Lynn Zeno, executive vice president of the Independent Insurance Agents of Arkansas, said this pending legislation would be the biggest newsmaker currently in the insurance industry. It’s a change the independent agents oppose.
“One of our biggest concerns nationwide is the effort to pass the optional federal charter, which will essentially create a national insurance department,” Zeno said. “If you like FEMA, you’ll love this new department.”
Proponents say an optional federal chartering system for insurers, similar to the dual system of state and national bank regulation, would reduce costs for consumers and enhance the competitiveness of the insurance industry, as well as reduce regulatory costs and inefficiencies and spur innovation in product design.
Zeno says the major push is coming from big insurance companies and trade associations, which currently have to be licensed in each state in which they do business, file individual rates in each state and get approved by state insurance departments.
He says the big companies believe having a centralized regulatory agency will help them “speed to market” with their new products.
Zeno said it also creates more red tape for consumers.
“Our concern is the insurance consumer. If they have a problem, they call the Arkansas Insurance Department and they can get help locally,” he said.
“If you have a national department you can’t call and talk directly with anyone. Anyone who’s dealt with federal bureaucracy knows the amount of red tape that would create for your average consumer.”
Zeno said the legislation could also take money away from the state.
“Right now the premium tax insurance companies pay is the second- or third-highest tax revenue stream in the state, and if you have a national office they will want to be funded by premium taxes,” he said.
“It will require more money from insurance companies or take money away from the state Insurance Department and create problems all down the line.”
According to Alice Jones, communications director at the AID, the department collected $143 million in premium taxes in 2006.

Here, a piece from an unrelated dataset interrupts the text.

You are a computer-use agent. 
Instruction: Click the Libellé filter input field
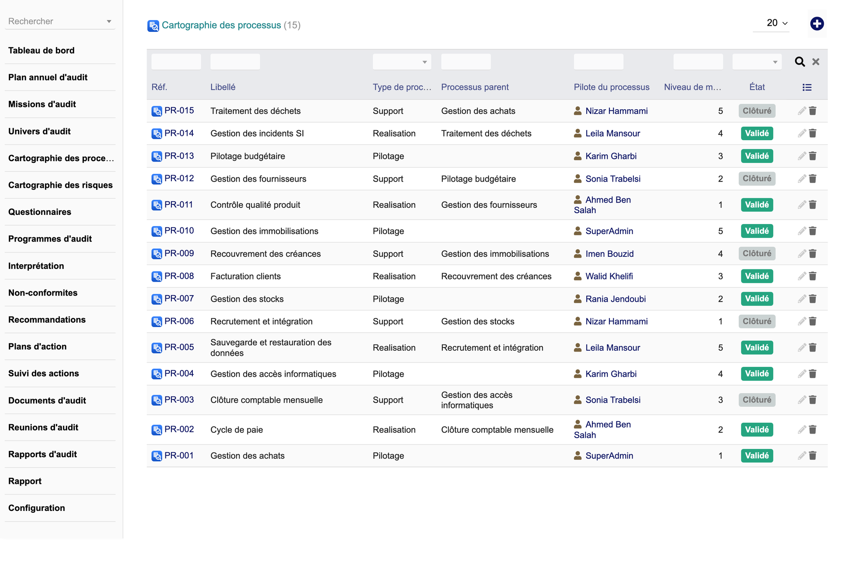(235, 62)
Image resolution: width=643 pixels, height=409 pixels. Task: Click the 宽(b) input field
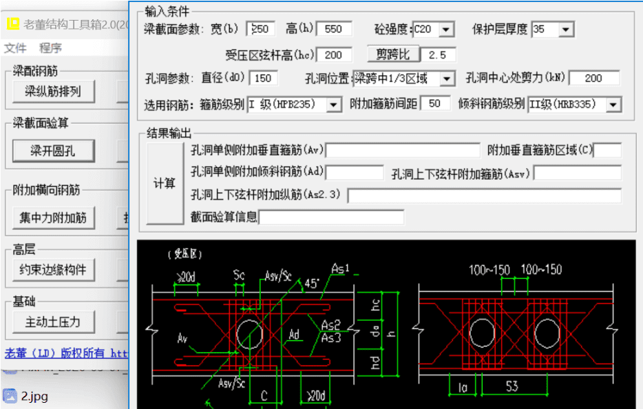(260, 29)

That money got passed on to the general revenue fund ($89 million), the police and fire departments’ pension funds ($46 million) and to fire protection ($8 million).
The legislation, co-authored by Sen. Tim Johnson, D-S.D. and John Sununu, R-N.H., “isn’t supposed to have any financial impact on states,” Jones said.
Nonetheless, the AID sees no need for changes.
“We think the states are doing a good job the way things are right now, with the states regulating the industry,” she said.
Julie Benafield Bowman, commissioner of the AID, had other uncertainties about the legislation.
“My concern is that a federal charter takes away all the consumer protection that state regulation provides so well,” Bowman said.